WHAT IS NEEDED:
All lines from the one bearing "Where should I" through the end of the data below must be printed exactly as they stand, with pictures removed.

====== TASK DATA ======

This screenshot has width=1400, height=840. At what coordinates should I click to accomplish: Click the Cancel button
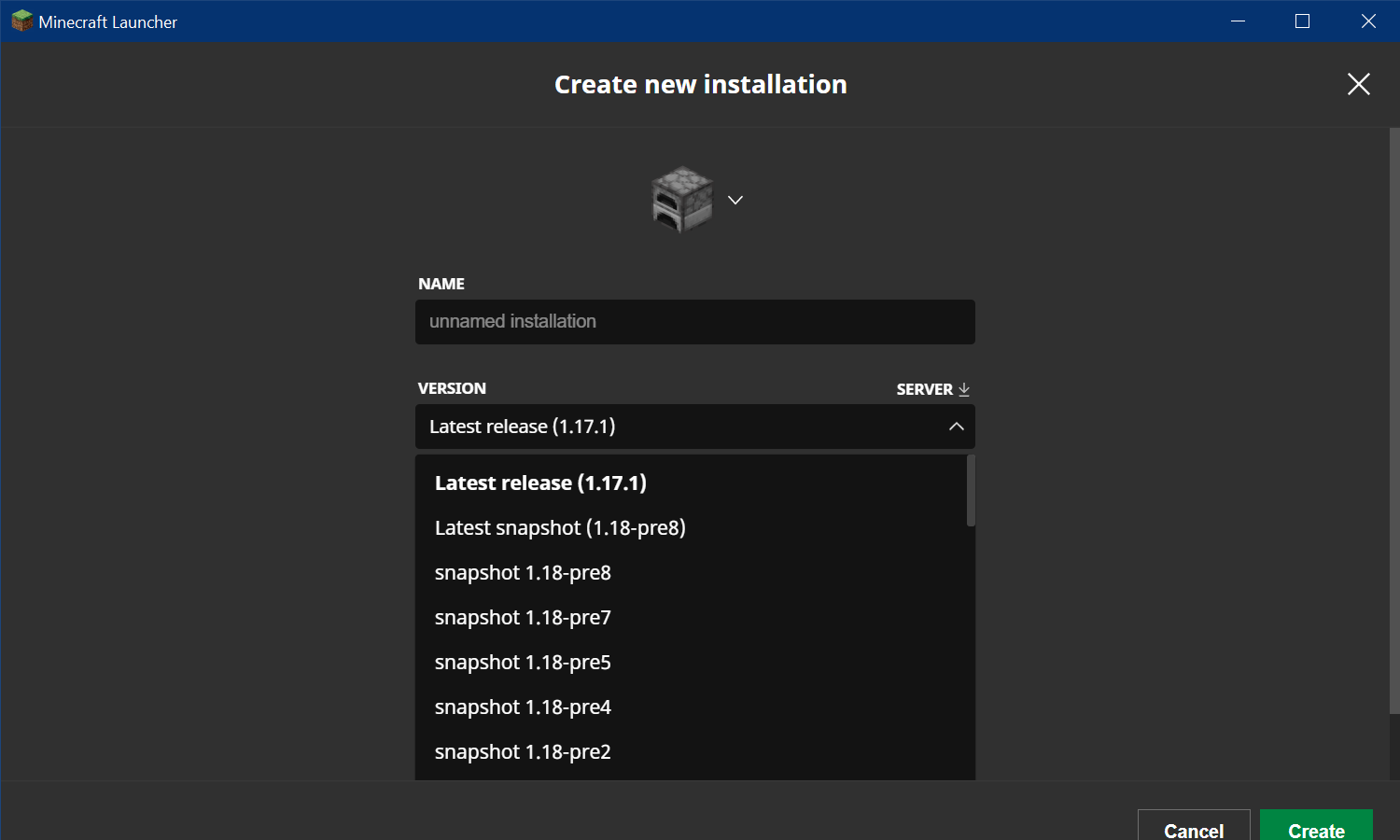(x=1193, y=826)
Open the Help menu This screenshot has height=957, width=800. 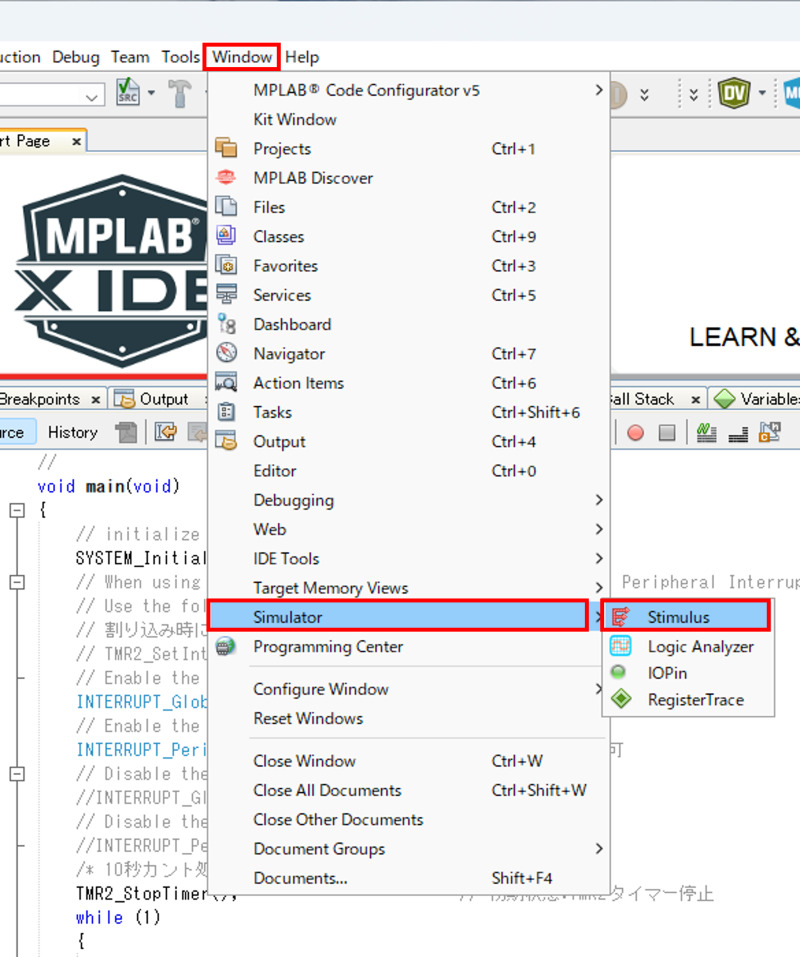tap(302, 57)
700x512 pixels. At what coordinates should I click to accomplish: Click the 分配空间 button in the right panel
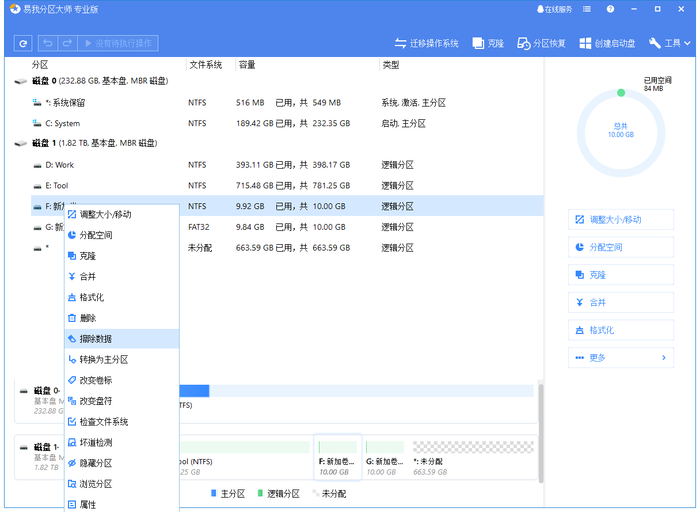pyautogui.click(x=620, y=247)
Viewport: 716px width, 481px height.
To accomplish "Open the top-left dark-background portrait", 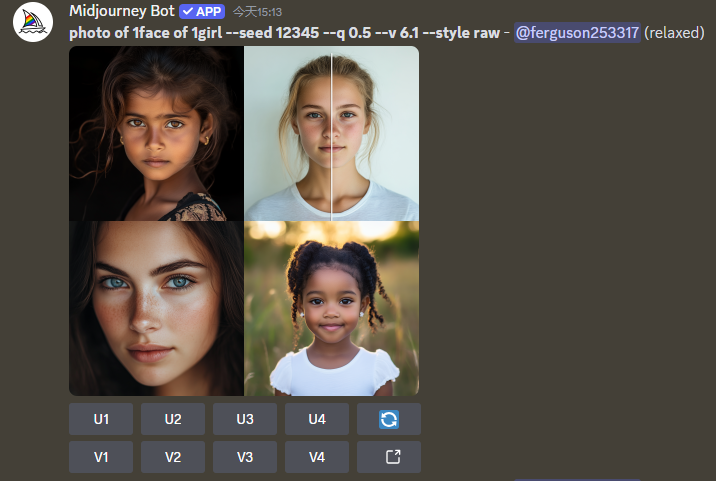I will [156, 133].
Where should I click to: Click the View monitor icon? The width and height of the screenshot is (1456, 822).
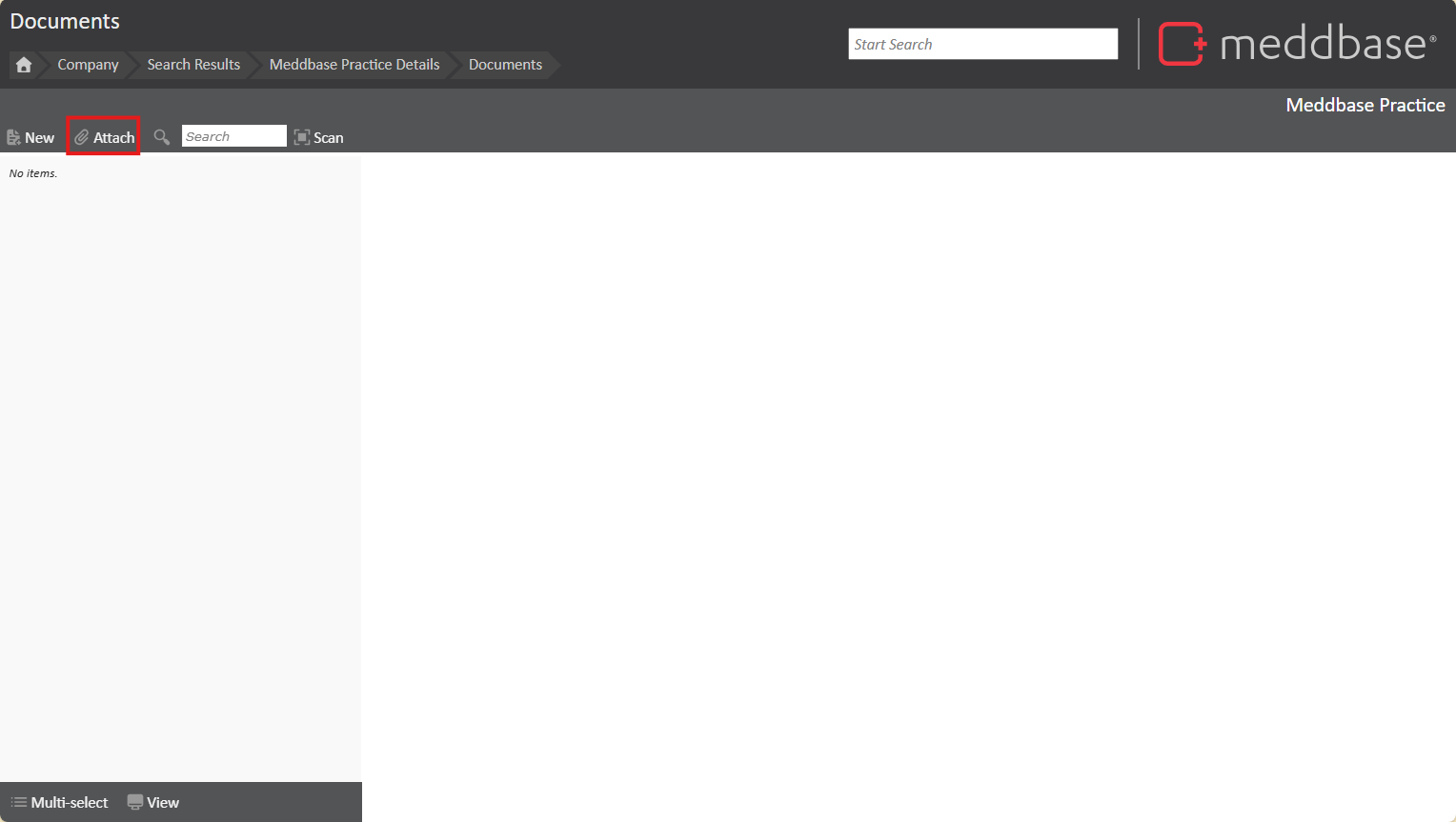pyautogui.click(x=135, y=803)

======

EXPECTED ANSWER:
Where should I click to: Click the View monitor icon? The width and height of the screenshot is (1456, 822).
pyautogui.click(x=135, y=803)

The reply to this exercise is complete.